Concorde est terminé, il doit apprendre à voler. Sept prototypes, en plus de 4000 heures de vol, fixeront définitivement les 3000 paramètres dont dépendra la réussite du premier avion commercial supersonique.

Le premier vol de Concorde 001 c’est-à-dire du prototype assemblé à Toulouse chez Sud Aviation sera un évènement spectaculaire et chatouillant agréablement l’amour-propre national ; pour les Toulousains, pour le grand public, ce premier vol aura une signification évidente : le premier avion de transport supersonique à prendre l’air matérialisera en effet un énorme effort d’études, de recherches, et de construction, et le retard constaté sera vite oublié. Il n’y aura plus qu’à mettre au point le nouvel avion…..

On croit cependant encore assez volontiers que le premier vol d’un appareil est une opération osée, pleine de risques, et constitue donc le moment le plus critique de l’histoire d’un avion. Et si ça ne marchait pas ? si les ingénieurs s’étaient trompés ? S’il fallait agrandir les empennages, modifier l’aile, changer les moteurs ? Après tout, cela est déjà arrivé et la nouveauté du Concorde justifiant à priori ce genre de crainte, le premier vol est parfois attendu avec une impatience et une curiosité comparable à celles dont fait montre le public lorsque le dompteur pénètre dans la cage…
Rien n’est pourtant, en 1968, plus éloigné de la réalité. Le vol initial d’un avion, tout en étant un évènement important et spectaculaire est surtout un maillon d’une longue chaîne d’essais, commençant bien avant les essais en vol (parfois même avant que ne soit entamée la construction du prototype !) et ne s’achevant souvent que bien après la mise en service des premiers appareils. Concorde, précisément, constitue un exemple type de cette longue chaîne d’essais, et c’est à travers elle qu’il est possible de se faire une idée de ce que peut représenter la mise au point, en vol et au sol, d’un avion moderne. A travers elle aussi, apparait le rôle essentiel des ingénieurs-pilotes, des ingénieurs-navigants, des ingénieurs-mécaniciens qui ont pour charge cette mise au point. Enfin l’histoire des essais révèle les problèmes auxquels ont été confrontés les ingénieurs d’études, tant chez l’avionneur que chez le motoriste.
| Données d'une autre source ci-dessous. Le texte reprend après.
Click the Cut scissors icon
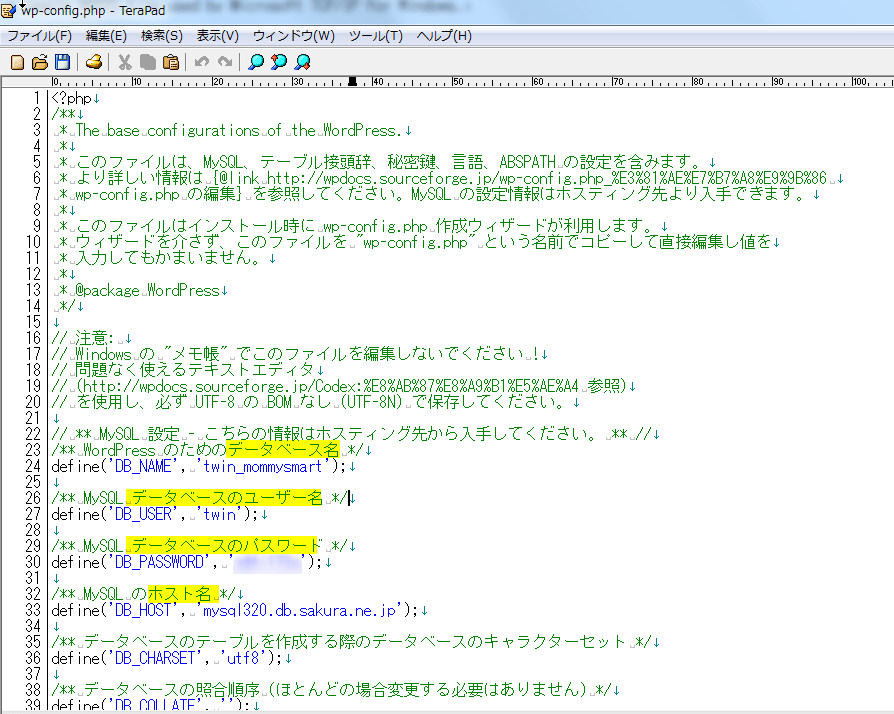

A partir de réalisations antérieures.

Lorsqu’il entreprend le dessin d’un nouvel avion, le bureau d’études ne peut concevoir l’appareil qu’à travers sa propre expérience, elle-même basée sur des réalisations antérieures et, bien entendu, sur les progrès connus les plus récents en matière d’aérodynamique, de matériaux, de propulsion, d’électronique, si cet avion est destiné à une utilisation commerciale, on s’efforce de limiter au maximum les aléas techniques, en adoptant des solutions éprouvées, ceci ne veut pas dire, bien entendu, que les ingénieurs ne s’efforcent pas de faire le mieux possible : mais ils doivent toujours garder à l’esprit que tout retard dans la mise au point, tout décalage entre la date de certification prévue et l’obtention du CDN (ou Certificat de Navigabilité) se traduit par un retard dans la mise en service effective de l’avion par les compagnies. Celles-ci ont dû en général se décider très tôt et commander les premiers avions sur plan; tout retard à la livraison se traduit finalement pour elles par des pertes de temps et d’argent qui peuvent devenir catastrophiques si l’avion doit ensuite ^être retiré d’opérations ou plus simplement repasser en usine pour modification.
Cela s’est vu avec les « Comet“ britannique, puis les « Electra » américains. Enfin l’avion doit être très robuste puisqu’il sera appelé, à raison de 7 à 10 heures de vol par jour, à accumuler des dizaines de milliers d’heures de vol pendant sa carrière, qui peut durer 15 ans. De même les moteurs devront être déposés pour révision à intervalles réguliers : chaque dépose, chaque changement de moteur grève sérieusement le coût de l’exploitation : aussi les motoristes doivent-ils, dès la mise en service, pouvoir garantir une durée de marche entre révision (T.B.O ou Times Between Overhaul) d’au moins 1000 ou 2000 heures, chiffre qu’il faut accroitre ensuite le plus rapidement possible. Certaines turbines à gaz disposent ainsi maintenant d’un potentiel de 8000 et même 9000 heures, valeurs inconcevables il y a seulement quelques années.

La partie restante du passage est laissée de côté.